Four gargantuan cuts and a total duration of 43 minutes, The Dead Replenish The Earth is that sodden compost heap you forgot all about that’s been festering away in the garden for the last half a decade. Consisting of mushy rotten apples, stinking mulch, putrid vegetable remains, manure and decomposed limbs, the Blind Monarch silt is a seething, sneering and steaming dump of blackened horror led by the scathing vocals of Tom Blyth.
This is the sort of leakage that conjures up the likes of Burning Witch as the 13 minute ‘Other Faces’ creeps down your hallway like a carpet of liquefied soot.

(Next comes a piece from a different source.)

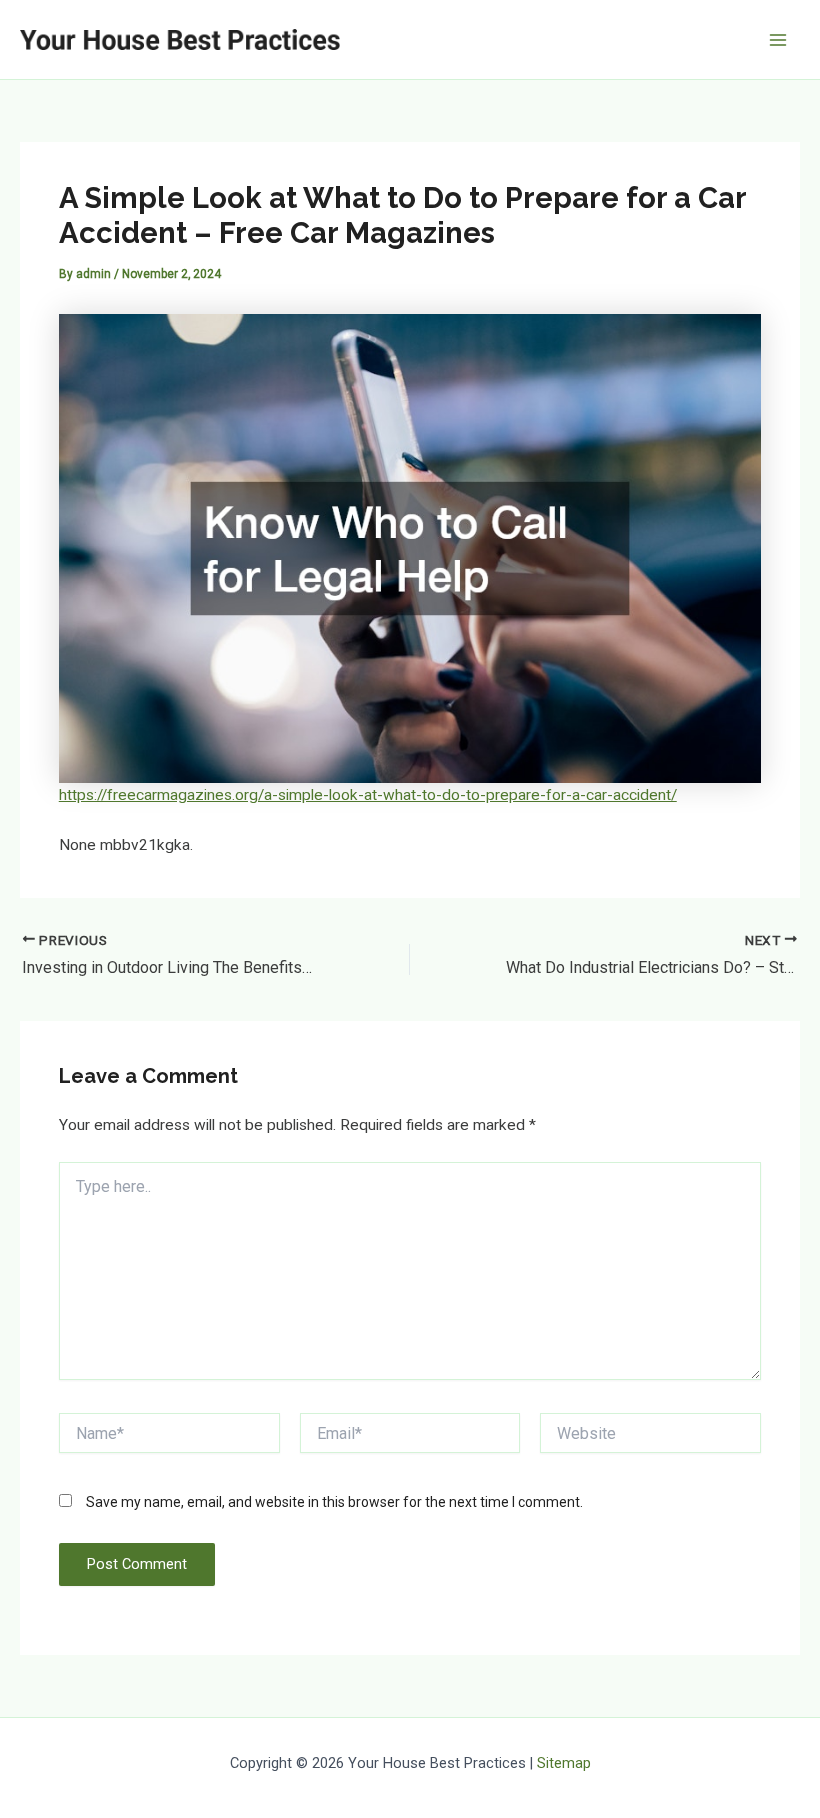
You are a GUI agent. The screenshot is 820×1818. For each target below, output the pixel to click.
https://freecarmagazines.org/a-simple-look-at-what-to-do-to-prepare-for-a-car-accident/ (368, 795)
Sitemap (564, 1763)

Dragging and harrowing, yet it’s impossible to categorise this as funeral doom because of its overwhelming thickness as a slithering entity. Tom Blyth does drift into a more guttural bellow, suggesting a more commanding presence within the soupy oil slick riffs of Adam Blyth who tests our patience with some incredible yet drowning slurry.
Bassist Paul Hubbard and drummer Sam Elsom provide archaic sounds akin to an army of orcs toiling away in the bowels of fiery Mordor. With each resonating thud the pair tar the ears in an engulfing syrup as the ten minute ‘Diminishing’ primitively groans and heaves to its own despairing demise. Tom Blyth yaps and pleas like a quicksand victim taking his last sickening breath before the percussive thuds chime like some great tolling bell counting down the end of days.

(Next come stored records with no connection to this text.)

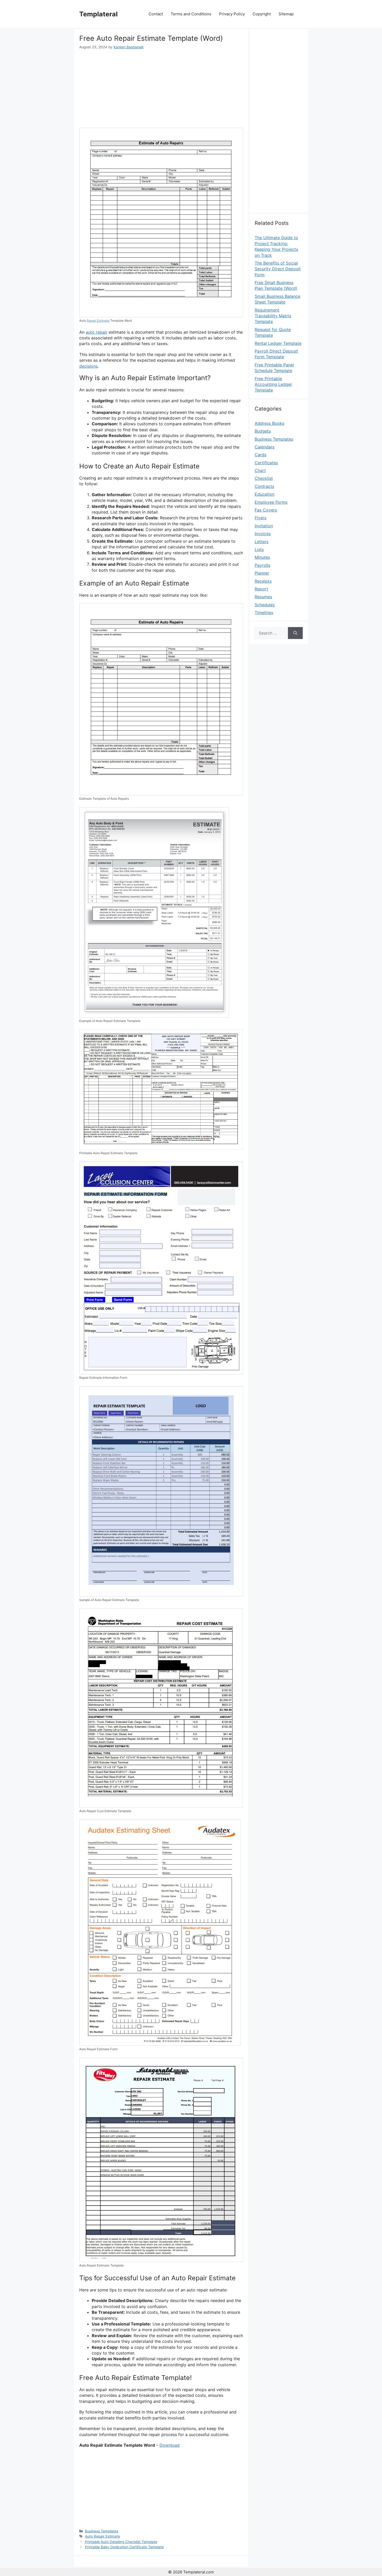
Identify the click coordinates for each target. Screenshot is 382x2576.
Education (264, 494)
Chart (260, 470)
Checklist (264, 478)
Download (170, 2445)
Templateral (98, 14)
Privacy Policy (232, 13)
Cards (260, 454)
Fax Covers (266, 510)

The title track is as equally trying with its monolithic clay-caked yawning horror. Around the four minute mark the guttural bellows emerge over a more standard death-doom riff but by this point you’re so bereft that any pin prick of light is all you can hope for amidst the cascading silt.
Closing number ‘All Shall Pass Away’ seems to take an age to rumble before the grit of black rain discharges itself from humid glassy rocks. The drums act as primordial yet sporadic thunder claps within the sediment of aching chords. I’m inconsolable after such a journey, joining the clan for one last ritualistic trip into the dispirited and grief-stricken realm.
This is trying, testing, laborious and arduous; a nightmare through swamps of black treacle and sodden heartache that a live show may prove to be too much for some.